• **What you have to do**: Starting at the row that contains "You are a computer-use agent. The" and ending after the row that contains "Select the Pen", write out those rows again in full, requests included. Scale every coordinate in the answers by 2.4 and round each result to a whole number, with halves rounding up.
--- Start Listed entries ---
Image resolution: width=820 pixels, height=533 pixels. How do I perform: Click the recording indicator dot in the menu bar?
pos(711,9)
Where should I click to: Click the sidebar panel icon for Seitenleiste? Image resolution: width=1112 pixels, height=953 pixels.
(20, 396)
--- End Listed entries ---
--- Start Listed entries ---
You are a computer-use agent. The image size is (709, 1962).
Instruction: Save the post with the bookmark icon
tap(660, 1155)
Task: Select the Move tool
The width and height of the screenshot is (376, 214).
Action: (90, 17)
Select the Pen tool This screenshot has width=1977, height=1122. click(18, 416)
--- End Listed entries ---
--- Start Listed entries ---
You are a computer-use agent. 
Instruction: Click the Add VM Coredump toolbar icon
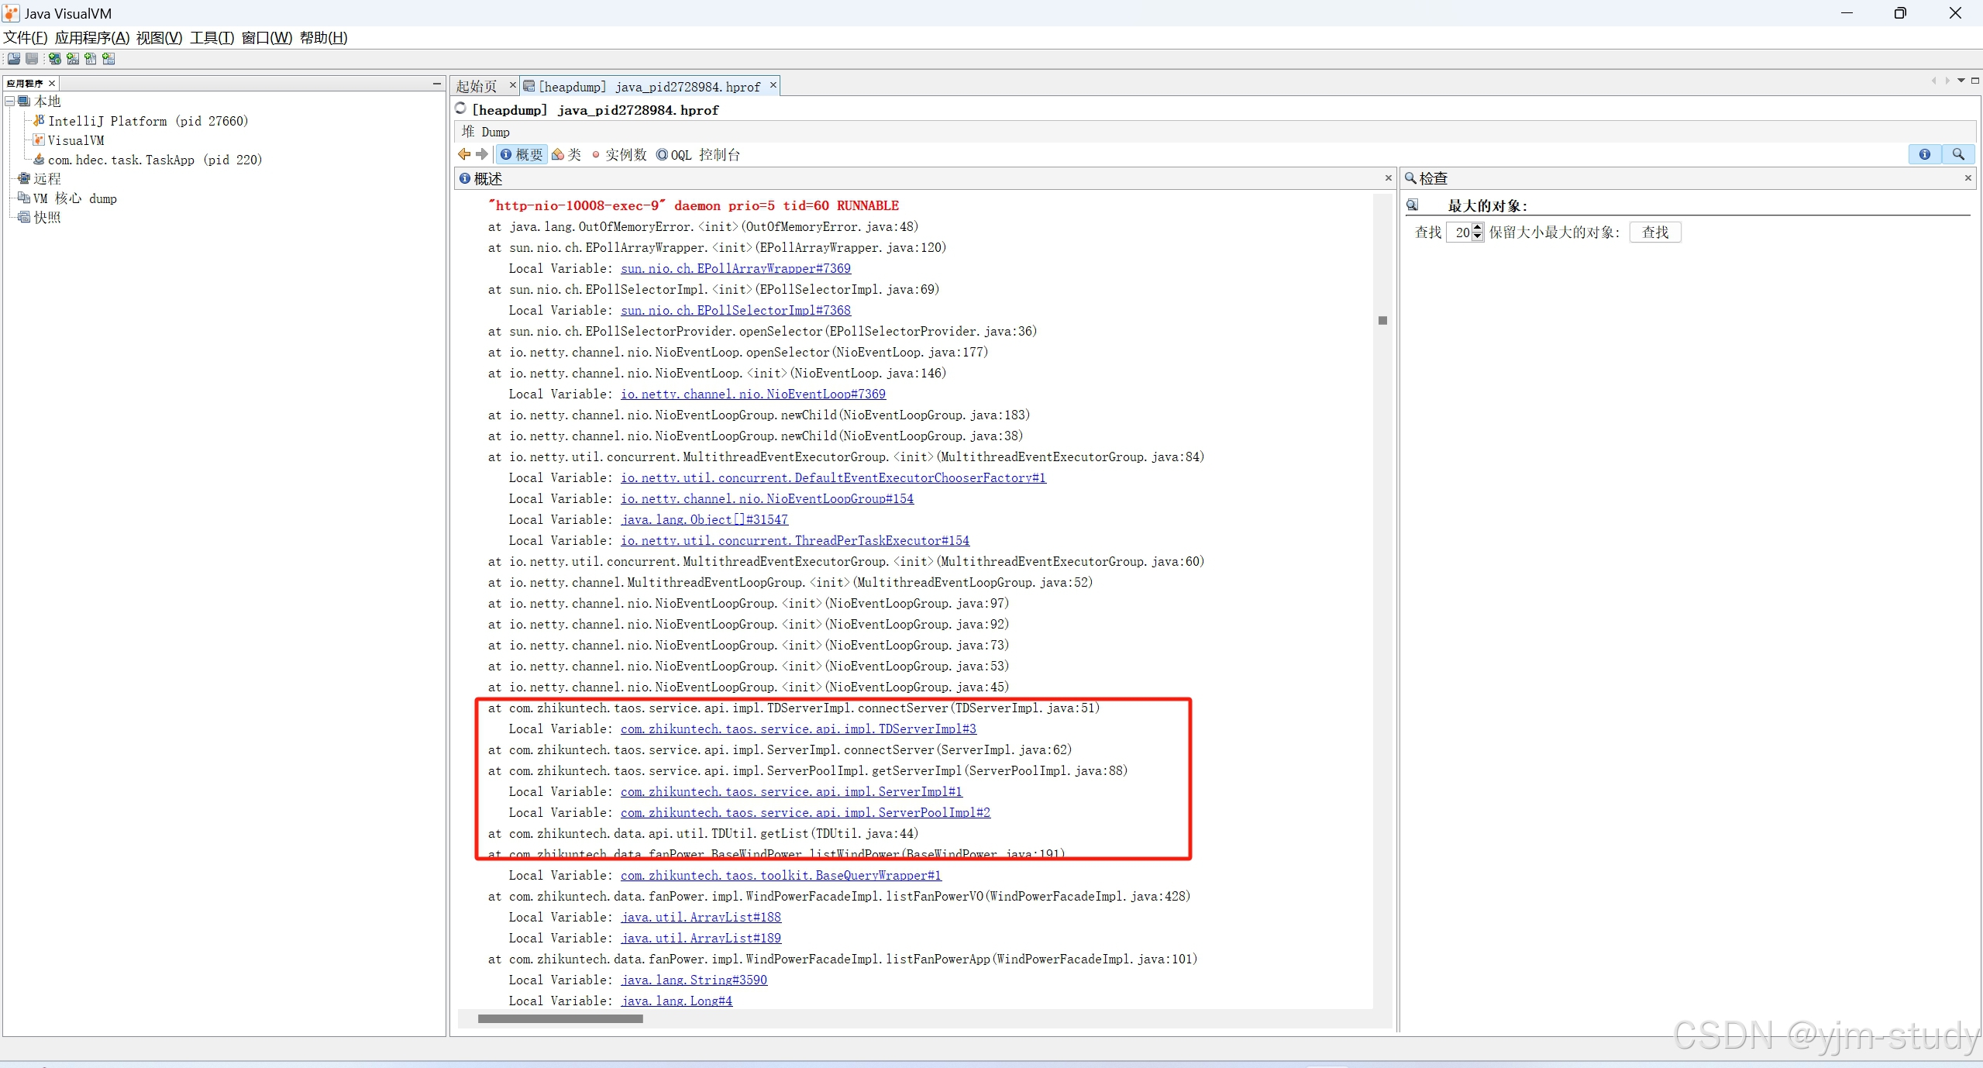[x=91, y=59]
--- End Listed entries ---
• **Result for this exercise**:
You are a computer-use agent. The image size is (709, 1962).
Instruction: Save the post with the bookmark icon
tap(1584, 2772)
Task: Select the Move tool
The width and height of the screenshot is (376, 214).
Action: (216, 41)
Select the Pen tool This screenshot has width=1977, height=1122. click(43, 998)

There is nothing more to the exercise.